> **Page text**
Preeclampsia (PE) poses a serious threat to maternal and fetal health, and its early, reliable diagnosis remains challenging.

Methods

We conducted a two-phase study using a discovery and validation design. Initially, multiple RNA-sequencing datasets from NCBI GEO were aggregated, and differentially expressed genes (DEGs) were identified via meta-analysis. The DEGs were then analyzed with weighted gene co-expression network analysis (WGCNA) to pinpoint the module most associated with PE. A signature biomarker model was developed using binary logistic regression and subsequently validated by real-time PCR (RT-PCR) on placental tissues from 30 PE patients and 30 matched controls.

> **Saved data entries**
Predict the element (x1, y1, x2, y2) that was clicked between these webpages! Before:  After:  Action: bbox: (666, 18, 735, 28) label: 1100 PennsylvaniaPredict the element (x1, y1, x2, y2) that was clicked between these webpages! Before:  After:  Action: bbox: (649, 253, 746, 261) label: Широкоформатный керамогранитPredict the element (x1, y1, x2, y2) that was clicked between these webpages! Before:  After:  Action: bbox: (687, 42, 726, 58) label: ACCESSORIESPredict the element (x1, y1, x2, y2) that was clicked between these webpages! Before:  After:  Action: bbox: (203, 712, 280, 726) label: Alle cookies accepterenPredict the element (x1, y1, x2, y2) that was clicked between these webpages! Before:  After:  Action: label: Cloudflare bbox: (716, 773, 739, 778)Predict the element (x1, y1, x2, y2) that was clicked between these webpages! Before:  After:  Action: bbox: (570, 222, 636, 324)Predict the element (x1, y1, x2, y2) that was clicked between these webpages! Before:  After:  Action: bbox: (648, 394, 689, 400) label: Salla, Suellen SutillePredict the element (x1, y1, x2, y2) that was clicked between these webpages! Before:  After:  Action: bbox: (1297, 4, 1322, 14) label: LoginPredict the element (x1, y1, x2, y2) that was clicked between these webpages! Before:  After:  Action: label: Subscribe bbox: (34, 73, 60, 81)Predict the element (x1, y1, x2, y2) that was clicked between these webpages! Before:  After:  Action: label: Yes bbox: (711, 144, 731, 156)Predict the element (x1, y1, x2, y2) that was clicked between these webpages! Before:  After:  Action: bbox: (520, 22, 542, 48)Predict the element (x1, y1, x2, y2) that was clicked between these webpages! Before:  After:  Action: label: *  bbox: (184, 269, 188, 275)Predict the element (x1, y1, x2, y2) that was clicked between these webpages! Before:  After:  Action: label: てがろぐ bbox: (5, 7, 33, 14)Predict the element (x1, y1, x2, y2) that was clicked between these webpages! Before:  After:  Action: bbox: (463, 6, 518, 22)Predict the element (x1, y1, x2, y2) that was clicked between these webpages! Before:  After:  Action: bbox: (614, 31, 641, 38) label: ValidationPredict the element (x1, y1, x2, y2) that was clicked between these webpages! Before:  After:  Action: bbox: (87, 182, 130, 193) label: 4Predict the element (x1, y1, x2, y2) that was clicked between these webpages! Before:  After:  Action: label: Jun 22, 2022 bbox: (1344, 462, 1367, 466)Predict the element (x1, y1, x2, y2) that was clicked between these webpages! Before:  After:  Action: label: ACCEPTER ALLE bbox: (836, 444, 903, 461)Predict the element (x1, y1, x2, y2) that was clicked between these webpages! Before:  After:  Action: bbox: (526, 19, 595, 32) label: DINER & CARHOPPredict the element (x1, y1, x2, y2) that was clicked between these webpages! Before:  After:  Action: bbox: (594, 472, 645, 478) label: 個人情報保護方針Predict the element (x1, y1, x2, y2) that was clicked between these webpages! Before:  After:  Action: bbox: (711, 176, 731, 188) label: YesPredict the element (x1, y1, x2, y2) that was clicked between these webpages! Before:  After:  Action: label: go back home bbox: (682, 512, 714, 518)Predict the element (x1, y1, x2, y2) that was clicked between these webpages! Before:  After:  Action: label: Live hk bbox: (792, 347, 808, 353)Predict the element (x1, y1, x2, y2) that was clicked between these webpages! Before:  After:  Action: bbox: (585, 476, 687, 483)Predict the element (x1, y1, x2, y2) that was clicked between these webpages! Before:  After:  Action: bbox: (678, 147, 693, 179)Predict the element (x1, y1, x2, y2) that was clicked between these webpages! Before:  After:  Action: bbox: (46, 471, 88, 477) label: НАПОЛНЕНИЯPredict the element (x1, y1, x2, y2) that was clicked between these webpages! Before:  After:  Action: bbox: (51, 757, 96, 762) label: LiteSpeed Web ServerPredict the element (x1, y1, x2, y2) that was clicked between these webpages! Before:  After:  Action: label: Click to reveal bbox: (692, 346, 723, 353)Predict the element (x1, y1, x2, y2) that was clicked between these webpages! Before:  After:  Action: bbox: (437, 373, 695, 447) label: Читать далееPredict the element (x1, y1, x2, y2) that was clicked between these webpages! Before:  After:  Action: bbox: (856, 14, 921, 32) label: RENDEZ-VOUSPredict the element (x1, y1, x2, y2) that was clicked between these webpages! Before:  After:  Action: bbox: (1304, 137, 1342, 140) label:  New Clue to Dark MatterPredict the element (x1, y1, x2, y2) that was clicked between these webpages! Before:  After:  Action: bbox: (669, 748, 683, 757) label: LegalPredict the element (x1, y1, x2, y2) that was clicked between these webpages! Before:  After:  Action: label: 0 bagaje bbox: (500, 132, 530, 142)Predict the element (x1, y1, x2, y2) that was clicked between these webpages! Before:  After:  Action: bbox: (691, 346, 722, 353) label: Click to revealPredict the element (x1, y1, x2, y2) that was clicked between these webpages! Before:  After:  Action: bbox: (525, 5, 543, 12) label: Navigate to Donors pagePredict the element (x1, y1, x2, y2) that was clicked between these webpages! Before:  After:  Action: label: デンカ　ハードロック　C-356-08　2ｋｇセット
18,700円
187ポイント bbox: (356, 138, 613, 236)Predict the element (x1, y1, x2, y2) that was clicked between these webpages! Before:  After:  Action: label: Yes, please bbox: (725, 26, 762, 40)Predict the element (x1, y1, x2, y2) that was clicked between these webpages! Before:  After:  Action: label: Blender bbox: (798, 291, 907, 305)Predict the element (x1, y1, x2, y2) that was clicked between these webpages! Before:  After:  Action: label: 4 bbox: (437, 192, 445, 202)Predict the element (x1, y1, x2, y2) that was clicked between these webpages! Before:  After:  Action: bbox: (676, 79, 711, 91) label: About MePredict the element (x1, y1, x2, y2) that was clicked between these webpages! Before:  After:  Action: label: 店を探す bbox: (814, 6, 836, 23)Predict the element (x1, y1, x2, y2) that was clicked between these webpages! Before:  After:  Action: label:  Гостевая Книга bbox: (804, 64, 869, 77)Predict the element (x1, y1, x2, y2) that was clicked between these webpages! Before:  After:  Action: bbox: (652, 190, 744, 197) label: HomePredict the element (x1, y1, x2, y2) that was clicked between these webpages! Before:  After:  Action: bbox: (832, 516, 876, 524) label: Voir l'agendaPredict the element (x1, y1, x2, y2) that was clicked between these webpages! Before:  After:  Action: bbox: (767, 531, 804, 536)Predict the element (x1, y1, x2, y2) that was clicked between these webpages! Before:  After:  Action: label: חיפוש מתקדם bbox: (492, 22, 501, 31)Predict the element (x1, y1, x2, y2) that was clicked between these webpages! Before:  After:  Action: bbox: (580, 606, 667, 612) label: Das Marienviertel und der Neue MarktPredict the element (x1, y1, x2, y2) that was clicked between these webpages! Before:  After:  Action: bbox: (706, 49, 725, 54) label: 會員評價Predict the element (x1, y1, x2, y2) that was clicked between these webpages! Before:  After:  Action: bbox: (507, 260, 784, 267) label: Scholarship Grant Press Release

> **Description of the task**
Continue the preeclampsia study text after its last sentence.

> **Expected answer**
Results

Meta-analysis yielded over 4000 DEGs, from which WGCNA identified a module of 100 genes most correlated with PE. Within this module, 24 genes exhibited |logFC| > 1, and four candidates (FSTL3, PNCK, PPP1R1C, TBC1D26) demonstrated a high discriminative ability as a combined signature biomarker (AUC = 0.90). Subsequent RT-PCR analysis confirmed the overexpression of FSTL3 and downregulation of PPP1R1C, with PNCK and TBC1D26 undetectable. However, FSTL3 did not significantly differentiate PE patients (AUC = 0.6, p > 0.05), whereas PPP1R1C achieved high accuracy (AUC = 0.94, p < 0.0001). Additionally, the alterations of FSTL3 and PPP1R1C were not correlated and combining them did not improve the diagnostic ability compared to individual usage of PPP1R1C.

Conclusion

Placental downregulation of PPP1R1C mRNA effectively distinguishes PE patients from healthy controls, indicating its promise as a diagnostic biomarker.